# PASSAGE TO READ

Segment Open

I recently commented on a post Berryduchess wrote about unhealthy friendships. There are many unhealthy friendships or relationships as I think you can find all those groups in all areas of life. Work, family, friends. The worse though are toxic people as they combine all those unhealthy sides in my books.They are pure venom.
I find there’s nothing worse than having toxic people in your life. Work, family, friends, no matter where they come from, they shouldn’t be in your life. In some circumstances there’s only little you can do and I guess you just need to “suck it up” and deal with it. Like in your job. Of course you can change job but that’s not always that easy either and why giving up on something you like to do?
Unfortunately there are toxic people in your private life as well. And it’s not always easy to detect them or to admit to yourself that there is someone toxic in your life.
If you are just a little bit like me you will deal with this toxic person for a long time. You will try and cut that person slack. You will find excuses for their behavior and you will accept there excuses although they never really make sense. And each and every time they hurt you again or try to poison your surroundings you will feel like they stabbed you. You will find yourself on your knees not understanding why they would do what they do. You might even ask yourself what you did wrong.

Segment Closed

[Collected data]
Segment Open

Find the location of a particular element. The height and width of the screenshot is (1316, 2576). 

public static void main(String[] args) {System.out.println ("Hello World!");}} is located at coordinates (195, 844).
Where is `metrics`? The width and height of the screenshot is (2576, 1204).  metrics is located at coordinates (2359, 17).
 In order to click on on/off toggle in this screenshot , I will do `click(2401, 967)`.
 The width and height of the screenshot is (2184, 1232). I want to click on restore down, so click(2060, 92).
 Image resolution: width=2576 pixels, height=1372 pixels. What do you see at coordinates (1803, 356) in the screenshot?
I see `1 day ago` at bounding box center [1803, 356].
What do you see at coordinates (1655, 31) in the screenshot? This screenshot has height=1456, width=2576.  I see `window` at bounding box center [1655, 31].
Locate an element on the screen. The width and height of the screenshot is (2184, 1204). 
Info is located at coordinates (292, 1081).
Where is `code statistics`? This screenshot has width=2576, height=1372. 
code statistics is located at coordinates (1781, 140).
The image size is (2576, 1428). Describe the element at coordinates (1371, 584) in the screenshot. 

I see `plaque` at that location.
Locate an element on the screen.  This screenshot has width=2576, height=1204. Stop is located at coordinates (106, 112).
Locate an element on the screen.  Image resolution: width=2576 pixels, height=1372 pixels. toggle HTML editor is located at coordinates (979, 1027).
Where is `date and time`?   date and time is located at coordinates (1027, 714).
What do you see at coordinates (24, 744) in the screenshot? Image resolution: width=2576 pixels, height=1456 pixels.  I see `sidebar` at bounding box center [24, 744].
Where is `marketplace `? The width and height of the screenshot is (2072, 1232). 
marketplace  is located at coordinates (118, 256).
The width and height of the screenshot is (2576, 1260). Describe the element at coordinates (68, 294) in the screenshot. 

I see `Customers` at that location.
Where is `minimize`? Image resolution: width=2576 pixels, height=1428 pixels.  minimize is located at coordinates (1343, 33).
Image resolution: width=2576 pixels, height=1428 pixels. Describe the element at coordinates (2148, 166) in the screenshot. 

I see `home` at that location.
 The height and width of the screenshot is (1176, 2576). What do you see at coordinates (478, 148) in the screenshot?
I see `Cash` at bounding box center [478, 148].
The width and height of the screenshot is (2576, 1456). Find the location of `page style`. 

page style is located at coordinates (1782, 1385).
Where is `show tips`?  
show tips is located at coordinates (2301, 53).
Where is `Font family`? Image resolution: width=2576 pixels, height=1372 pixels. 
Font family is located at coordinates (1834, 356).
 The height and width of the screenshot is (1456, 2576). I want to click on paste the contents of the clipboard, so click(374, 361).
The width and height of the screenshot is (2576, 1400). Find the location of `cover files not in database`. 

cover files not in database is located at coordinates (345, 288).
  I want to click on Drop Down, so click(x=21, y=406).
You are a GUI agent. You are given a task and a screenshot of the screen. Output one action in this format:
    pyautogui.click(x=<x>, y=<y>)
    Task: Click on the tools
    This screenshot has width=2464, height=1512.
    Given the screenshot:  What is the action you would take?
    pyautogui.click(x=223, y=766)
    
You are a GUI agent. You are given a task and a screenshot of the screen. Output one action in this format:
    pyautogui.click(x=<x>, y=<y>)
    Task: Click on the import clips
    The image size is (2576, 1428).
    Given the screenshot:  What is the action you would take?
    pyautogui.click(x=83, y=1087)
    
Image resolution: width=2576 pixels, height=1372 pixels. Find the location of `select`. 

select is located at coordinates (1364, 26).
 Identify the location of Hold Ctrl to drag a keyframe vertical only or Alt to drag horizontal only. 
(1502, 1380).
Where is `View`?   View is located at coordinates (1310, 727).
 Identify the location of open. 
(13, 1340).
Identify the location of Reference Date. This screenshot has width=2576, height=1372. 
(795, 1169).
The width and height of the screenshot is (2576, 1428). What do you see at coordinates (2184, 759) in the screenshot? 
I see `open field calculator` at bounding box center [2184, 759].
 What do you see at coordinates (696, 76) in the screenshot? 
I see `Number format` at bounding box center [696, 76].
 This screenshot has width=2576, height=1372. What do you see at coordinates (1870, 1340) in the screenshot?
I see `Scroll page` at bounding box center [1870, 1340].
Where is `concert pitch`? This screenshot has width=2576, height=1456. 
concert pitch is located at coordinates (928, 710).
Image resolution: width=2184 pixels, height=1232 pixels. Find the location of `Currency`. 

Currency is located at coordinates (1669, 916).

Segment Closed

# PROMPT 1
In the post on toxic people, what is the text starting with "Unfortunately there are" and going on through "toxic in your life."? Write it out word for word.
# PROMPT 2
Does each statement agree with the post on toxic people? Answer yes or no for each, and quote the words of the post that decide it. (a) The writer had commented on a post by Berryduchess about unhealthy friendships. (b) The writer says changing jobs is always easy. (c) The writer says toxic people in private life are always easy to detect.
# PROMPT 3
Which areas of life does the post on toxic people name as places where toxic or unhealthy people can be found? List them all.

# RESPONSE BOX 1
Unfortunately there are toxic people in your private life as well. And it’s not always easy to detect them or to admit to yourself that there is someone toxic in your life.

# RESPONSE BOX 2
(a) Yes: "I recently commented on a post Berryduchess wrote about unhealthy friendships."
(b) No: "Of course you can change job but that’s not always that easy either"
(c) No: "And it’s not always easy to detect them or to admit to yourself that there is someone toxic in your life."

# RESPONSE BOX 3
Work, family, friends